◆ Task statement ◆
Where does "agent" occur in the listing? Copy every line that holds it.

◆ Data ◆
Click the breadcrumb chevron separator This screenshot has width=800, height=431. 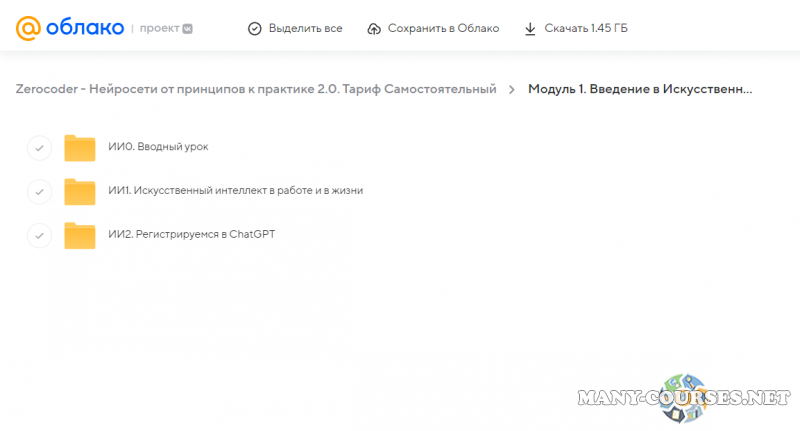tap(512, 89)
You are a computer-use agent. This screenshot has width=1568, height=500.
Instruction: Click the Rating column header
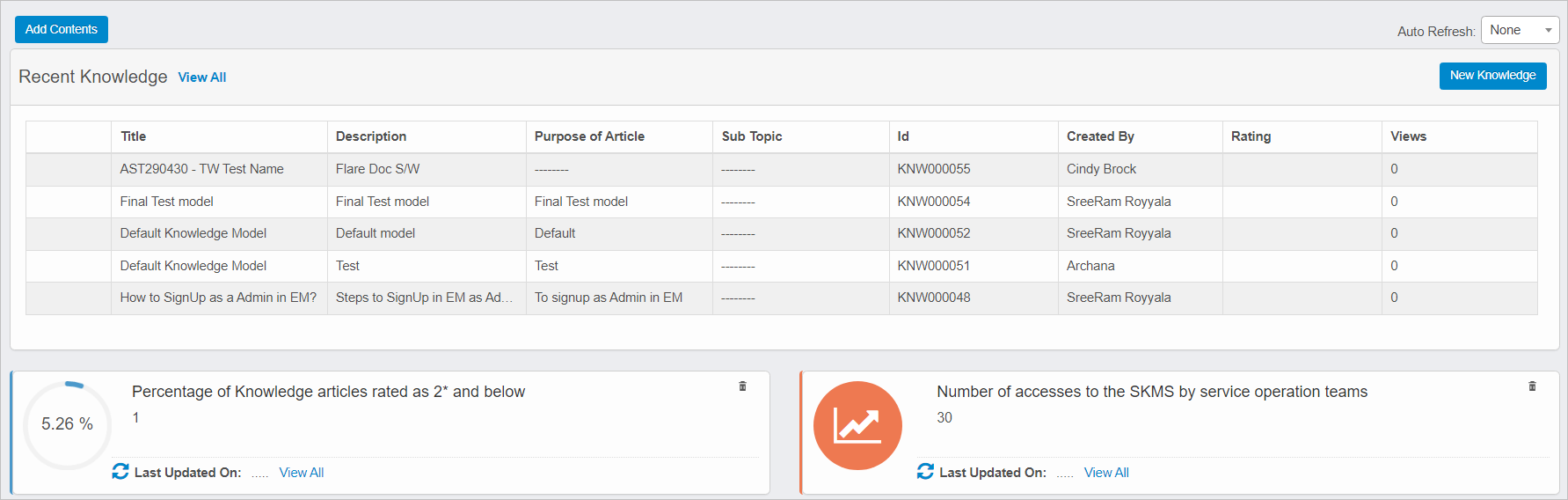pyautogui.click(x=1251, y=136)
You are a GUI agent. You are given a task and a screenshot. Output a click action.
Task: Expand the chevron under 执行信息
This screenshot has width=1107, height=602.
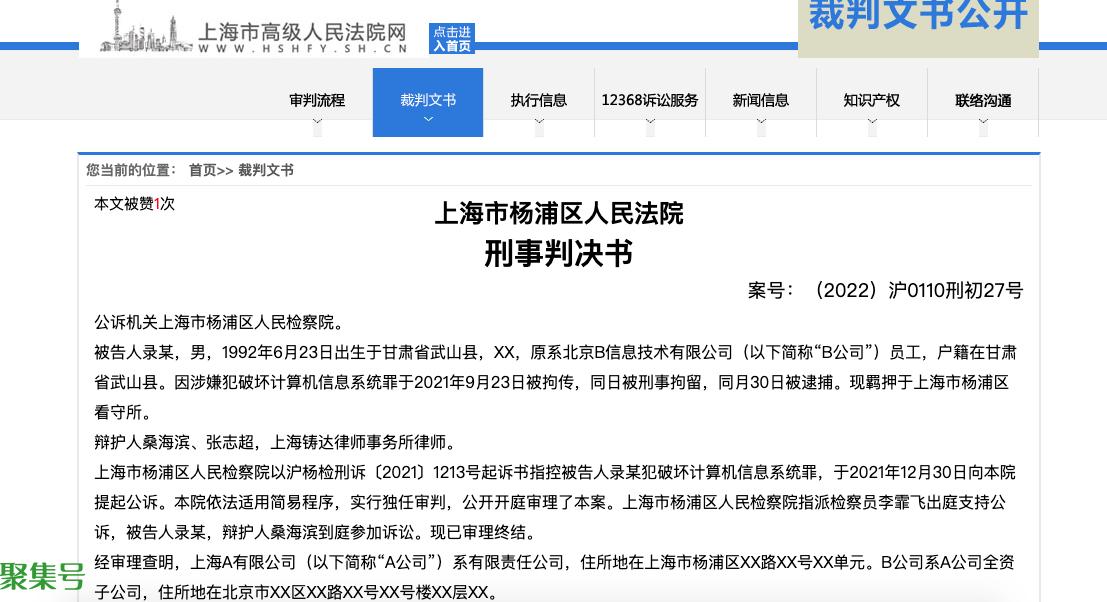pos(539,122)

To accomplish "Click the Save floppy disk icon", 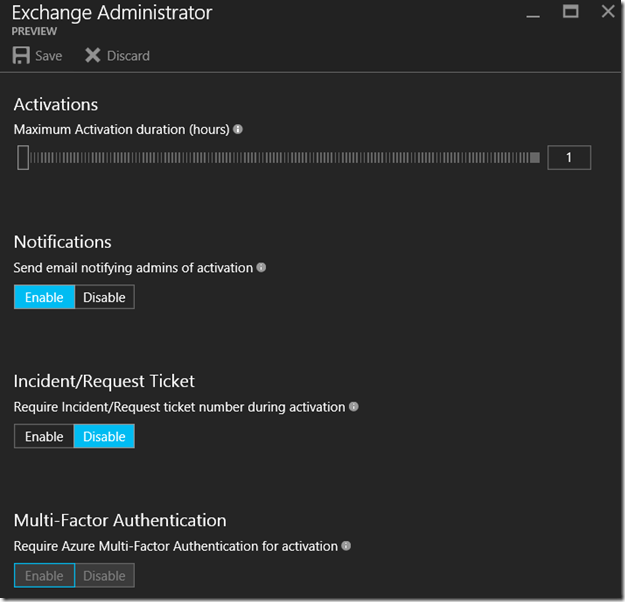I will tap(21, 55).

◆ Task result ◆
You are a computer-use agent. This screenshot has width=1568, height=500.
You are a GUI agent. You are given a task and a screenshot. Output a click action.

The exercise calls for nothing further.